You need a separate binary variable for each edge, not each pair of origin-destination nodes.

So, there’s no package for somehow automatically handling multiple graphs. Yes, I also thought that the way is to have separate variables. Thank you both @slwu89 and @odow for your thoughts and suggestions.

1 Like

At the risk of suggesting something too niche, I’ll point out that Catlab.jl can model complex relational data in this way. Here’s a small example of defining a schema for a directed multi-graph where edges may have a time attribute (the code in the @present macro; you can read Ob as a “table”, Hom as foreign keys, and Attr as a column of a table), and creating a data instance on that schema.

That being said looking back at this, I wonder if you might consider a bipartite graph with multiple edges as a more natural data structure for this data (presumably there’s no driver-driver or passenger-passenger links).

using Catlab, ACSets, Tables

@present DriverPassenger(FreeSchema) begin

@acset_type DriverPassengerData(DriverPassenger, index=[:src,:tgt])

sample_data = @acset DriverPassengerData{Float64} begin

# get the source node of edge 1

# get the target node of edge 1

# get the time of edge 1

# get all edges with target node 2
incident(sample_data, 2, :tgt)

# can easily iterate with Tables.jl interface
sample_data_tb = tables(sample_data)

# this is iterable

Thanks again @slwu89, this library is totally new to me. So, I’ll look into it.
No a bipartite graph won’t be multiple edges, as by multiples edge I want to only look into those cases where the start and end node have the same labels.

@F_A just wanted to check if you had any luck with this problem.
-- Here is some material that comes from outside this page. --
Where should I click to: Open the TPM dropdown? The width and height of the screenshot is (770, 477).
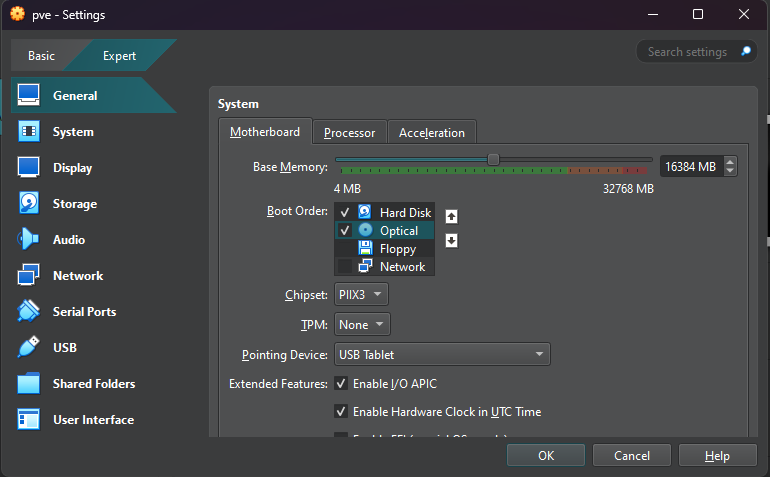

Also, somewhat selfishly, I’m a contributor to Catlab/ACSets and I’m interested to see if these data structures can actually help out your use case, but I don’t have enough information about the problem yet to help with more concrete code.

1 Like

Hi @slwu89.
Thanks for this library and your help! I read it a little bit but did not get a chance to try it because I had already written everything in Jump, and it turns out that the easier option was to reformulate the model slightly at the end.
Thanks again!


I’m glad to hear you got it working!

For what it’s worth, if you are still interested, I’d love to take a look at any sample data you’d be willing to share, to see if acsets can help smooth the connection between data representation and an optimization problem in JuMP.